The federal government shot down the latest effort at casino gambling last week, a dubious deal cooked up in the waning days of the Paterson administration that would have allowed an Indian tribe from Wisconsin to open a $700 million casino in the Catskills. But don't bet that will be the last word on casino gambling in New York state.
Indeed, a news report Monday indicates that a group representing several of the state's racino operators is already angling to get the Legislature's approval on a constitutional amendment to allow them to expand their operations to full-scale casinos. The Times Union reports that it is led by none other than James Featherstonhaugh, the well-connected Albany lobbyist who is also part owner of Saratoga Gaming and Raceway.
A constitutional amendment would take some doing - first it would have to be approved by two consecutive Legislatures, then by voters statewide - and it would be two and a half years at the earliest before this could happen. The state is in dire financial trouble now and could certainly use the huge shot of revenue that full-scale casino operations would bring, but it's going to have to deal with its financial problems long before then.
And even if casinos were approved, it would undoubtedly take years before the money started pouring in. (Remember what happened with the Aqueduct racino.) By then, the state's fiscal situation might be significantly changed for the better, assuming the global economic recovery continues.
But reliance on revenues from casino gambling is ill-advised regardless of what happens to the economy. For one thing, with so many other states opening their doors to this type of gambling, New York's casinos might not attract nearly as many people from outside their respective regions as supporters typically forecast.
And if casinos have to depend on people from within their own communities to sustain them, they could wind up creating as many financial problems for those communities - and the state - as they solve. It's not by coincidence that neighborhoods surrounding casinos are frequently loaded with pawn shops, check-cashing services and other such operations: They prey on people who are desperate for cash, willing to sell anything for a shot at a fast buck. Compulsive gambling is a serious problem that produces significant costs for society and the state.

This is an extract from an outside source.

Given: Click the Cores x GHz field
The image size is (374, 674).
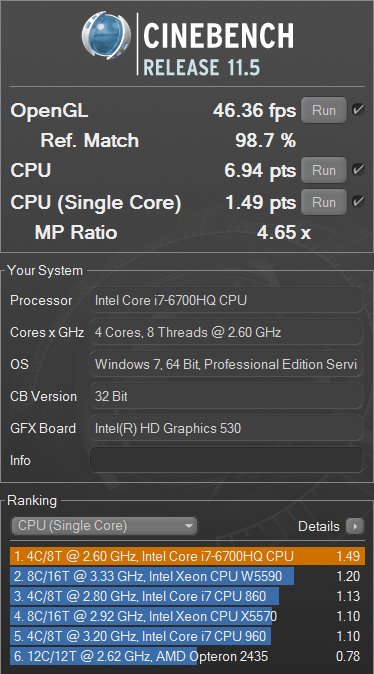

Another serious issue with having casinos at race tracks is the competition they'll provide for the racing industry. Even if some of the proceeds generated by the casinos were used to fatten race purses, the competition from 24/7 casino gambling would surely weaken these facilities' racing operations. In the racing-rich Saratoga region, that could mean the loss of thousands of jobs.
Casino gambling is anything but the panacea it sometimes gets touted as. A single operation in a remote, economically depressed area like the Catskills would be one thing, but allowing the state's existing VLT palaces to expand to full-scale casino operations all at once would be a huge mistake.